Plusieurs valeurs bancaires se sont effondrées lundi à la Bourse de Milan, provoquant leur suspension, alors que les investisseurs s'inquiètent d'un retard dans la consolidation de ce secteur, très éclaté et dont une partie est considérée comme à risque.
Le titre de la banque BMPS (Monte dei Paschi di Siena) était suspendu dans l'après-midi après avoir dévissé de 14,42%, à 0,7685 euros, tandis que celui de Banca popolare dell'Emilia Romagna (BPER) l'a été dans la matinée après s'être effondré de 8,97%, à 5,63 euros, tout comme UBI Banca, qui a perdu jusqu'à 8,53%, à 4,848 euros. A 14H15 GMT, Banco Popolare chutait pour sa part de 6,46%, BPM (Banca popolare di Milano) de 5,44% et Intesa Sanpaolo (MI:ISP), de 4,85%.
A l'origine de cet effondrement: en premier lieu, les craintes des investisseurs liées aux créances douteuses des banques italiennes, selon des opérateurs sur la place milanaise.
Quatre petites banques régionales --la Banca Marche, la Cassa di Ferrara, la Banca Etruria et la CariChieti-- ont fait fin 2015 l'objet d'un plan de sauvetage d'un coût de quelque 3,6 milliards d'euros pour le système bancaire italien.
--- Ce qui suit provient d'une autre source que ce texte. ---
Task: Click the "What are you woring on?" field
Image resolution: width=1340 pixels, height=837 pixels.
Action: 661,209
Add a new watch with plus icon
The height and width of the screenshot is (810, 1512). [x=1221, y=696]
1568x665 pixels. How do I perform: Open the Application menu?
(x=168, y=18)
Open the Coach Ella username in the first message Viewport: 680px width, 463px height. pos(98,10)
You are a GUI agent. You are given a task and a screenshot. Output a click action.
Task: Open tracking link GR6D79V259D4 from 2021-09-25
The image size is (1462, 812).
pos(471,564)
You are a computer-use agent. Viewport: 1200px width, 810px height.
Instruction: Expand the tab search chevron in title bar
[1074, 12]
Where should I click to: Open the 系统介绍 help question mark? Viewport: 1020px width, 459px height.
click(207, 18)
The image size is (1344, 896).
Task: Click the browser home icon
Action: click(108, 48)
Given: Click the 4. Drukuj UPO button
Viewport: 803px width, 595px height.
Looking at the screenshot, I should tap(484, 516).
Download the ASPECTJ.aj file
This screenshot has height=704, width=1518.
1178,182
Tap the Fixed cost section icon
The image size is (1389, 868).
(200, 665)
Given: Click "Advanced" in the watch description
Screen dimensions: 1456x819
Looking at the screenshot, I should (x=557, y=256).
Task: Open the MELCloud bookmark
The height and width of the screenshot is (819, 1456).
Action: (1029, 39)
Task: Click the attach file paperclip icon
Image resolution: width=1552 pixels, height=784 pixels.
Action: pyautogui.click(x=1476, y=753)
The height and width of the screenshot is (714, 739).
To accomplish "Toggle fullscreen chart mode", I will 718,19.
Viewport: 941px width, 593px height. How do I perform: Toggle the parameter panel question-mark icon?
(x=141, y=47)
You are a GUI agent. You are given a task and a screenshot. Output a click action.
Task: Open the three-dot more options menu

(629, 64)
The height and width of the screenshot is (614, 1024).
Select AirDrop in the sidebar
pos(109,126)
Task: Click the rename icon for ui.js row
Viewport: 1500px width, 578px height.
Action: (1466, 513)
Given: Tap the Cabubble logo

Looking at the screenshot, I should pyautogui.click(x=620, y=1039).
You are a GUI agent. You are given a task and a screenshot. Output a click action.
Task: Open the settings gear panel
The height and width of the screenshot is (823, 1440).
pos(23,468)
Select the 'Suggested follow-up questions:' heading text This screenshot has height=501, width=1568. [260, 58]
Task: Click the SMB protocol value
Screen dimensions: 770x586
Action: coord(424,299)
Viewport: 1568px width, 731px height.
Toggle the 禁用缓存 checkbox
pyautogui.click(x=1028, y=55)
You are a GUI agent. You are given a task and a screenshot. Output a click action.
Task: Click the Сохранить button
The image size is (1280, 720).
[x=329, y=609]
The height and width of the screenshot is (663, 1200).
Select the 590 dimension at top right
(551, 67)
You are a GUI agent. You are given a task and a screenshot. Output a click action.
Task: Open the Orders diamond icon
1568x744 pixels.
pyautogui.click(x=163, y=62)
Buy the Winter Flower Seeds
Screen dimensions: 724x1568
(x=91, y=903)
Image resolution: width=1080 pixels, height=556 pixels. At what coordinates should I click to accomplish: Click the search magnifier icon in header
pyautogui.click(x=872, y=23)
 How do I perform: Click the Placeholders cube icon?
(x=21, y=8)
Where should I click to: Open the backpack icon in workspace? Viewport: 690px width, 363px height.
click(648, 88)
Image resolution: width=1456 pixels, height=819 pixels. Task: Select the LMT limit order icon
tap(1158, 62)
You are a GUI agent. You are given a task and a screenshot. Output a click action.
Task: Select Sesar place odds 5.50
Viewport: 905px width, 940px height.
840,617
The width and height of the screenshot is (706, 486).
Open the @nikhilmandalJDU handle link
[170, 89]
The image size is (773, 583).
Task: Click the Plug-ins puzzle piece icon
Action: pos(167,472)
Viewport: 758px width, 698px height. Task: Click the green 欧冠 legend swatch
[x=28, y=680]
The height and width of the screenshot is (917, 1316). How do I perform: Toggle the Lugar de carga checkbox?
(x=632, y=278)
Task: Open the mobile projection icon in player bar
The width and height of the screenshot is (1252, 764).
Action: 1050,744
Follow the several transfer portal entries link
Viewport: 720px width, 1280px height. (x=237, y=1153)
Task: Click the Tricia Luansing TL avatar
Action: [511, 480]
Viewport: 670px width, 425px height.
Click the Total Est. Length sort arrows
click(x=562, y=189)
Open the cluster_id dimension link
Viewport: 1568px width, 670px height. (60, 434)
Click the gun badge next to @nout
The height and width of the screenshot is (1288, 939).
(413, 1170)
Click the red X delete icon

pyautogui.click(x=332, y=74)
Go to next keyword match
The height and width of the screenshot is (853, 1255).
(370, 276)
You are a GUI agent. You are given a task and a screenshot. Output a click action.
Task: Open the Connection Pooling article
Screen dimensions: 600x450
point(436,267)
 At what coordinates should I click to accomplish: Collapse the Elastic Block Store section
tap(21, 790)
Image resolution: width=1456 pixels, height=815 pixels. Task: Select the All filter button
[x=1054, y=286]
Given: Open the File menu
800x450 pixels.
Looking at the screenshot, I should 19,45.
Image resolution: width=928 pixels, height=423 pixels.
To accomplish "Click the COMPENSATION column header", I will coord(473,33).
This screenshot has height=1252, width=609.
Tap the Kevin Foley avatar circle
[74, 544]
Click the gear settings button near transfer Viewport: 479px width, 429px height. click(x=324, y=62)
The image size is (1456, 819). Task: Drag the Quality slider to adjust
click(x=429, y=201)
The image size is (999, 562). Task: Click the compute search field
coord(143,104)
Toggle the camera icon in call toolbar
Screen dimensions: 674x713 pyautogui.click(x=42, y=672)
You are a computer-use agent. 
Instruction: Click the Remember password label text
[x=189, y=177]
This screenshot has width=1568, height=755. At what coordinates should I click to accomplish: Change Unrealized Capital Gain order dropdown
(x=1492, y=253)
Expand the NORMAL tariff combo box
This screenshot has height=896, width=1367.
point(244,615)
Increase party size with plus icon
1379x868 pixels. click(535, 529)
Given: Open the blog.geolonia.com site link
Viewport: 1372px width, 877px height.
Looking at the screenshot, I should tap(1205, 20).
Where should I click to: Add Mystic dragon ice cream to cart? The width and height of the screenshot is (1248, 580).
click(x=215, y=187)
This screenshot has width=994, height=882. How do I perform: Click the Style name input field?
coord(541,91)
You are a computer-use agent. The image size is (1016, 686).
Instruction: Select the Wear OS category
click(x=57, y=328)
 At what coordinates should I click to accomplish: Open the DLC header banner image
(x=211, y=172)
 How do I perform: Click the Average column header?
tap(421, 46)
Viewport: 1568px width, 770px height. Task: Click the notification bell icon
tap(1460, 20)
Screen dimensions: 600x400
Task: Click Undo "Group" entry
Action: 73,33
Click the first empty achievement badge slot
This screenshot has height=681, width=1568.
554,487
"La situation des banques italiennes est délicate, parce que les créances douteuses se situent à un niveau très élevé, excédant 200 milliards d'euros", explique à l'AFP Lorenzo Codogno, chef économiste chez LC Macro Advisors Limited et ancien directeur général au ministère des Finances italien.
"Ceci limite la capacité du secteur bancaire italien à fournir du crédit à l'économie", souligne-t-il, "des organisations internationales, comme le FMI, ont appelé avec force l'Italie à faire quelque chose à ce sujet, en créant par exemple une bad bank", une structure de défaisance chargée d'isoler des actifs et des dettes, afin d'épurer les bilans des banques.
Mais les discussions avec la Commission européenne à ce sujet peinent à avancer, en raison de difficultés liées aux règles sur les aides d'Etat.
Autre raison de la réaction des marchés: la consolidation du secteur qui tarde à survenir, alors que l'Italie compte plus de 700 banques différentes, avec une pléthore de petits établissements.
- 'Trouver les bonnes combinaisons' -
"La communauté financière attend depuis des mois, mais cela ne se produit pas, ce qui cause une certaine volatilité", souligne Stefano Caselli, spécialiste des banques à l'université Bocconi de Milan.
Selon lui, cette consolidation "n'est pas simple (à mettre en oeuvre), les conseils d'administration attendent de trouver les bonnes combinaisons, ils ne peuvent pas se permettre de commettre une erreur", note-t-il.
Les banques, en vue de leur rapprochement, doivent à la fois négocier le modèle de gouvernance, la répartition des postes, la durée et les modalités de l'intégration.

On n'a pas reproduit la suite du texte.